One of the most challenging problems when advancing a claim for personal injuries following an accident is proving the injuries actually occurred. This problem is further emphasized if you’ve had health concerns in the past due to previous accidents, sports, or other activities, or health concerns, or you’ve sustained an intervening injury due to another car accident, a sports injury, or the onset of some other condition after your car accident, but before your claim is resolved. The insurance company and the courts will carefully scrutinize your medical history to determine whether your claimed symptoms are attributable to injuries sustained in the accident, or whether they are related to an incident or condition wholly separate. This is part two of a two-part article dealing with the impact of unrelated injuries.

Injuries Part 2 – Intervening Injuries

calgary injury lawyers article kubitzOnce you’ve been involved in an accident or sustained an injury for which you’ve commenced a legal claim, the process is a methodical one which may take an extended period of time to resolve.
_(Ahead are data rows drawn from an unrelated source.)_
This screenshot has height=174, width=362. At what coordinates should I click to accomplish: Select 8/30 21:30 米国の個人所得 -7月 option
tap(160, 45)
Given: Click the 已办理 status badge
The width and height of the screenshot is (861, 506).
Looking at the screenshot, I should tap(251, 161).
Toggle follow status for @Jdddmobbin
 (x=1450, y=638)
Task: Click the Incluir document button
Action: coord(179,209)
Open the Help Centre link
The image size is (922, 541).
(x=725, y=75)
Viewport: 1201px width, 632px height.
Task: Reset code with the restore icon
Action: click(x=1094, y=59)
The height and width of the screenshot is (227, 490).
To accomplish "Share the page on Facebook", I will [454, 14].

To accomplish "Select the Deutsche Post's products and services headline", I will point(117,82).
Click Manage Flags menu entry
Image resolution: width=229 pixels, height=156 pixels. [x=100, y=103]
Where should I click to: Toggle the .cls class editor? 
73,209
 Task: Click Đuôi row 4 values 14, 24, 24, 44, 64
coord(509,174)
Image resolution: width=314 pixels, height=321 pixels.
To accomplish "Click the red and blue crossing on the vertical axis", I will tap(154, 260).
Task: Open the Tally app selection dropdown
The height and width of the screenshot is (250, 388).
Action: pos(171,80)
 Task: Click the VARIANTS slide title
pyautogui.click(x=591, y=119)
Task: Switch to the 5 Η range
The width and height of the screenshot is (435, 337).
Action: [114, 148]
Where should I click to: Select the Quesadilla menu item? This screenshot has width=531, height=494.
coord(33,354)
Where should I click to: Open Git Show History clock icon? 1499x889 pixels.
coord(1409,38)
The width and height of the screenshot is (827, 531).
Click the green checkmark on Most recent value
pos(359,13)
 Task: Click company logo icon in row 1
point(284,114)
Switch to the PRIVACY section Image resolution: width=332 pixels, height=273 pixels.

While the process is ongoing, our clients continue to live their lives by continuing to work, remain active with their families and in the community, and continue with their routines to the best of their ability. Unfortunately, while doing so, some people sustain further injury due to some other incident. Examples of this include sustaining an injury while playing sports, developing a medical condition or being involved in a subsequent accident. Your claim may be impacted, depending on what or how the injury occurred or what it affects.

If you’ve sustained an injury to your neck and back, which is the subject of a legal claim and subsequently injure your leg in a sports accident, it’s unlikely that your claim will be impacted, because the injuries are divisible. That is, it is easy to discern and separate the injured areas from your legal claim versus your unrelated incident. However, if your injured leg impacted your posture which aggravated your neck and back, that may be taken into consideration when assessing the range of damages.

Consider again if you’ve sustained an injury to your neck and back, which is the subject of a legal claim. Subsequently, you develop a genetic medical condition which causes pain all over your body (including the neck and back). In that case, the injuries may not be as easily divisible, since you now suffer a condition which is superimposed onto the original injury you suffered. In this case, it may be necessary to consult with medical experts investigate and answer these key questions:

(a) Was the subsequent condition related to or caused by the accident?
(b) How, if at all, did the subsequent condition aggravate the accident injuries or vice versa?

Finally, consider if you’ve sustained an injury to your neck and back, which is the subject of a legal claim. Then, your neck and back are subsequently injured in yet another accident prior to recovering fully from your injuries from the first accident. Both parties who caused the injuries and subsequent aggravation may share apportioned responsibility for your injuries’ duration, severity, and impact on your life. This is because it may not be possible to determine when the effects of one injury end and the next one begins. Therefore, when your claim is assessed upon resolution, they may be valuated together as a single sum, rather than separately. Alternatively, if you’ve injured your neck and back but fully recovered prior to the second incident, both injuries may be considered and valuated separately as it is discernable as to when one injury resolved and the next one began.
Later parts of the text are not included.